I won’t say too much about this chap for now, for I’ve built a whole book chapter out of him, that I want to publish when I’ve really got it right. But I’ll tell you that the best-documented case of amateur telegrapher at the dawn of amateur radio is Irving Vermilya, a teenager in Edwardian Mount Vernon, New York. I’ve found tons on record about him and his connections, and I’m in touch with his family, and other people who remember him. He was a brave, resourceful, and very likeable fellow. His story involves a crusading Dutch Reform pastor and scientific mystic, a venture-capitalist father with gently corrupt cronies all the way to the mayor’s office, some on-air sabotaging of the Brooklyn naval fleet, lots of romance, some ships, a commercial radio scandal, the Massachusetts police, and a quite a lot of death. (That nurse girl in the picture was there to look after Irving’s little brother, who was about to die. More was to come.)

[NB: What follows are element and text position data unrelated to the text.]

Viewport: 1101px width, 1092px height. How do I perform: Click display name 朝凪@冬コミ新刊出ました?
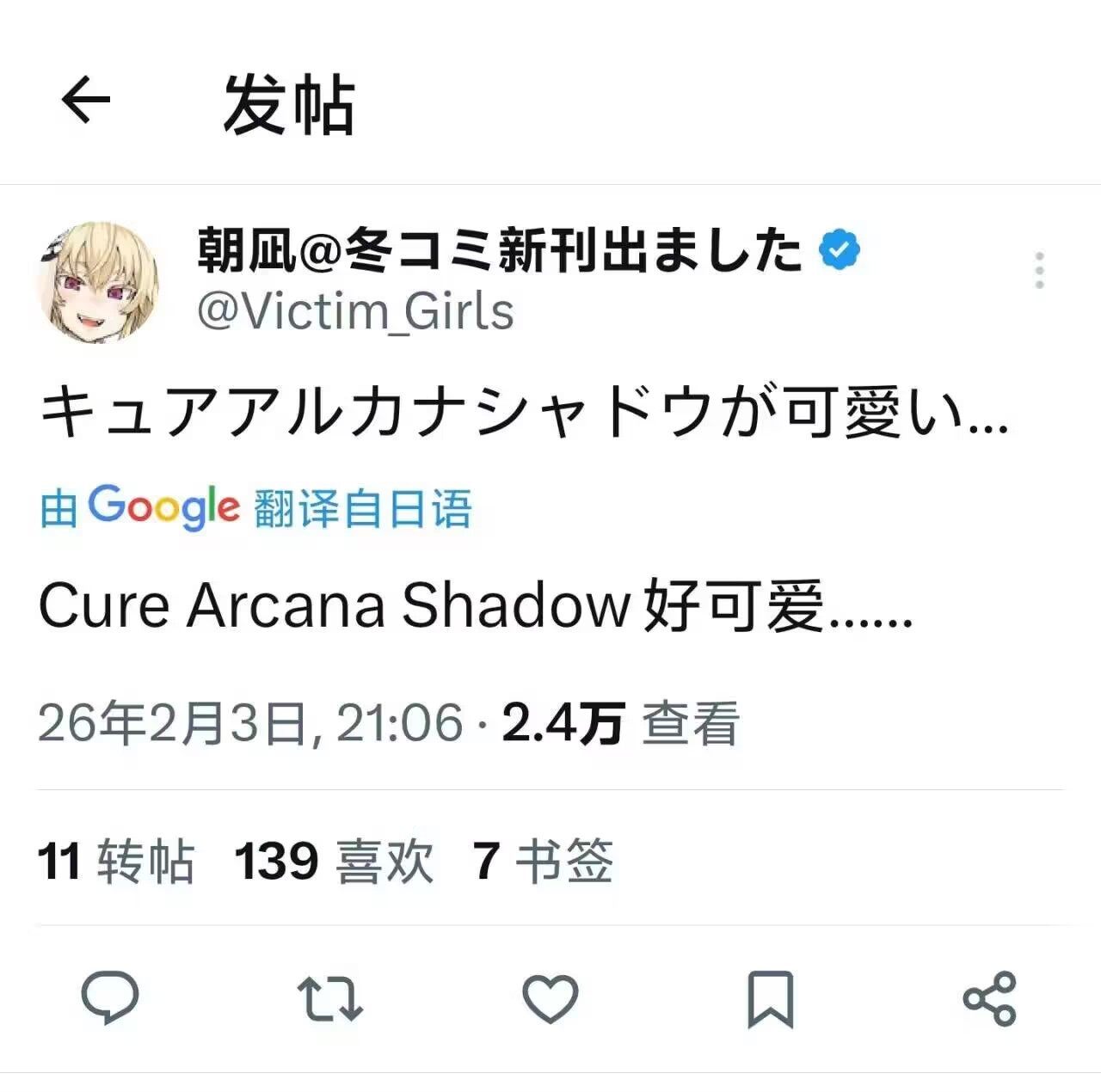click(500, 250)

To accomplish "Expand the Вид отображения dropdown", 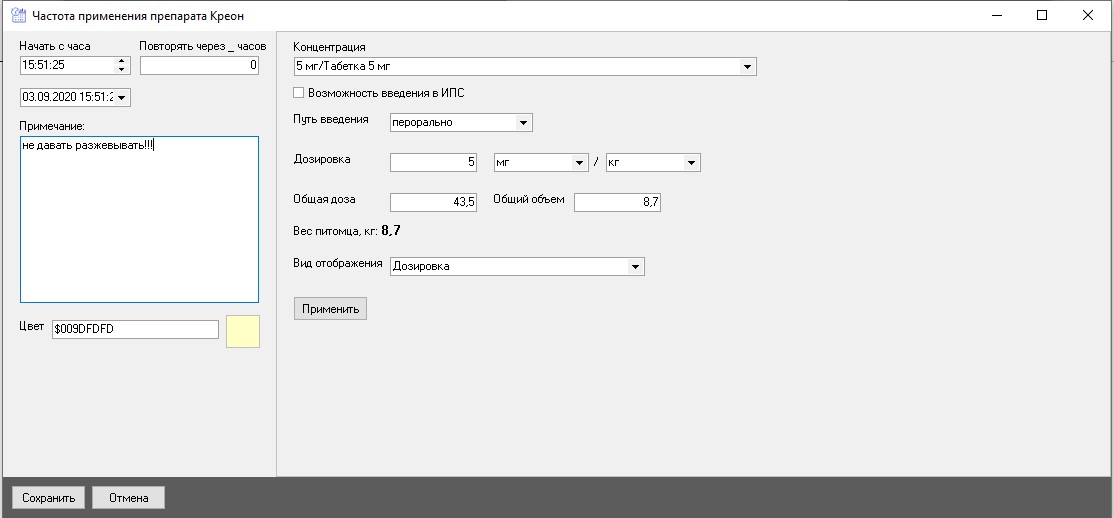I will 634,267.
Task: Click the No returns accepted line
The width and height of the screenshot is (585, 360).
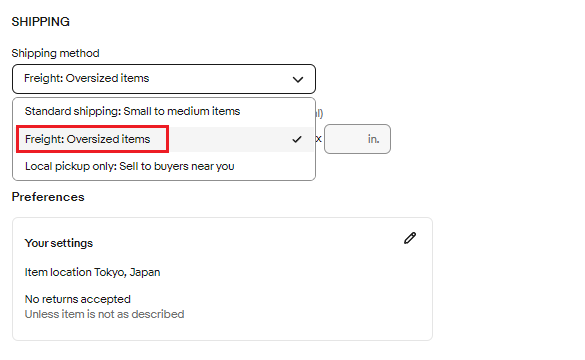Action: [x=78, y=299]
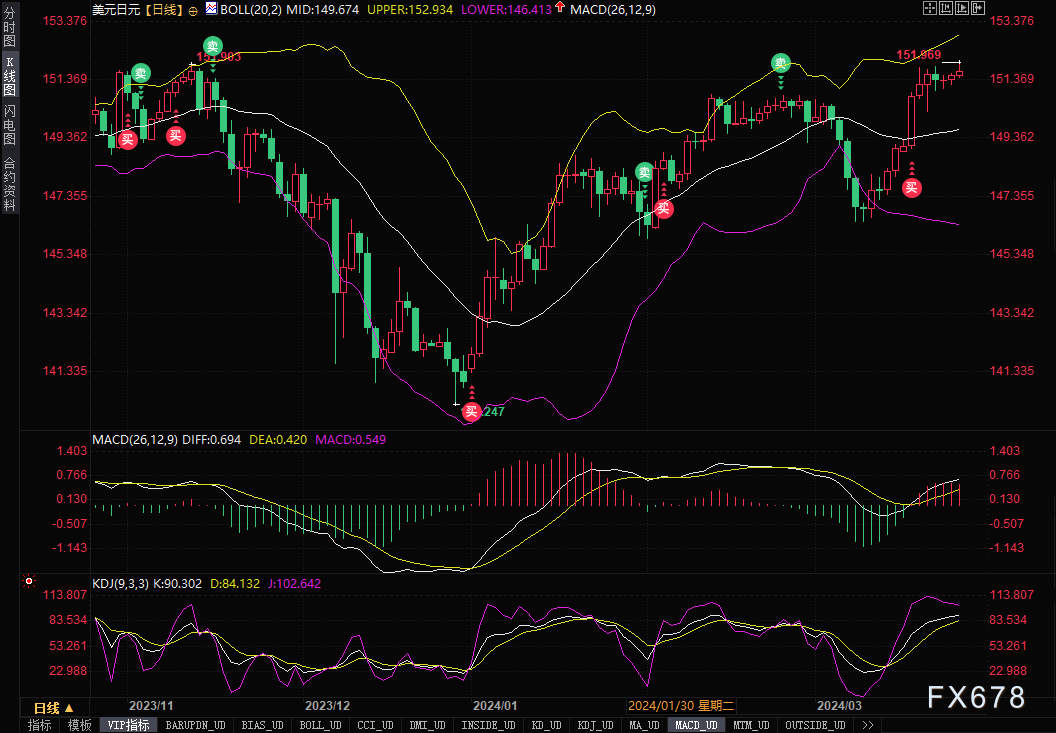Click the play-forward chart icon at top right
The height and width of the screenshot is (733, 1056).
point(962,8)
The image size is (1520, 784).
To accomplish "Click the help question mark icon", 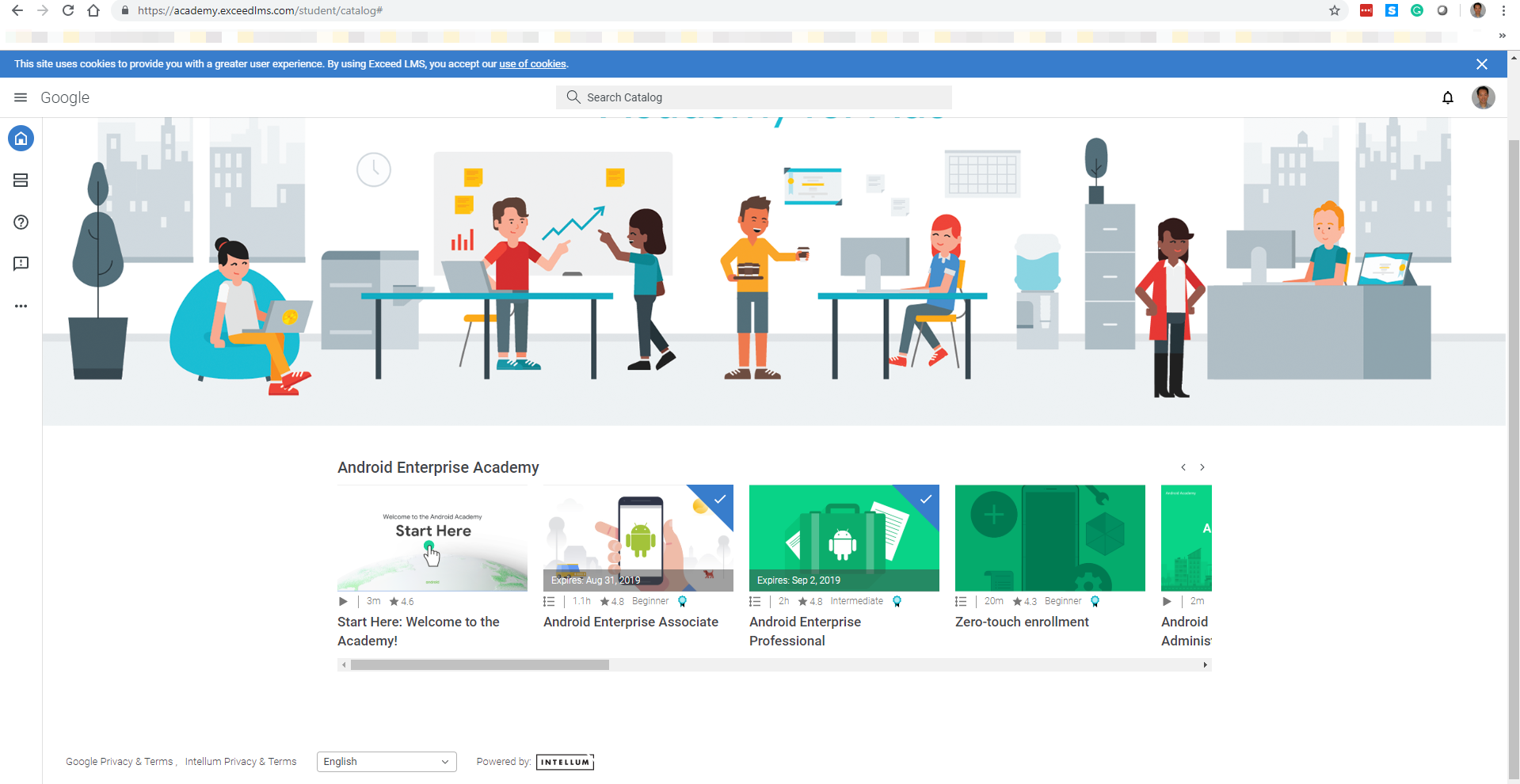I will [x=21, y=223].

Master Vermilya followed Marconi in the magazines, and eventually got on the air himself. While he was working out how, one day in April, 1903, he stretched a wire to his friend Fred Skinner’s house, at 122 Chester Street (the Vermilyas lived at number 28), stringing it across busy Westchester Avenue somehow, and he screwed in a pair of student telegraph sounders at each end of the wire. It worked. The boys practiced Morse code together for a few weeks. They found the little learner sets hard to use, so, through the good offices of the boyfriend of that nurse girl, he was a professional telegraph operator, they upgraded to a proper set of mainline sounders. These were available on the cheap from a supply shop in New York called Bunnell’s. These worked so well that other kids wanted to join the little line too. Irving had a lot of friends, and Morse code was no problem to learn if it meant making the teen scene. So the line expanded, and it ran for the rest of the time that Irving lived at home. By 1907 there were 42 people online, boys and girls, and the occasional grownup. Improvised connections, of any kind of wire that could be scrounged, ran for 6 miles, about half of it through trees, along fences and phone poles, and, hazardously, over 500-volt trolley wires; the other half, amazingly, was underground. Strictly speaking, this was illicit. It was unsafe and was full of violations of property. One particular grownup on the line, Walter Flandreau, may have been quietly responsible for keeping it all functioning. He was the City Electrician. He was technically responsible for every wire in town. His house was at 466 South 6th Avenue—so his spur line had to run eleven blocks, and cross railroad tracks. Being a professional, he made it happen. Being also Irving’s cousin, he managed to see that the police never came knocking. And the online chat ran 24 hours a day. The custom was to say ‘GM’ to everyone when you woke up, and ‘GN’ when you went to bed. Irving kept his sounder ‘cut in’ all the time, and went to sleep listening to boys and girls spooning after dates. Friends like Milo White, the lawyer’s boy, down at 137 Chester, often didn’t say their good-nights until dawn.
More about all this — a lot more — when I publish on Edwardian radio. You’ll see why Irving’s neighborhood was exploding with antennas by 1907, as were a lot of other neighborhoods in other cities. I’ll introduce you to some of those other Irvings too. Before amateur radio, as I say, there was amateur telegraph. Was there ever.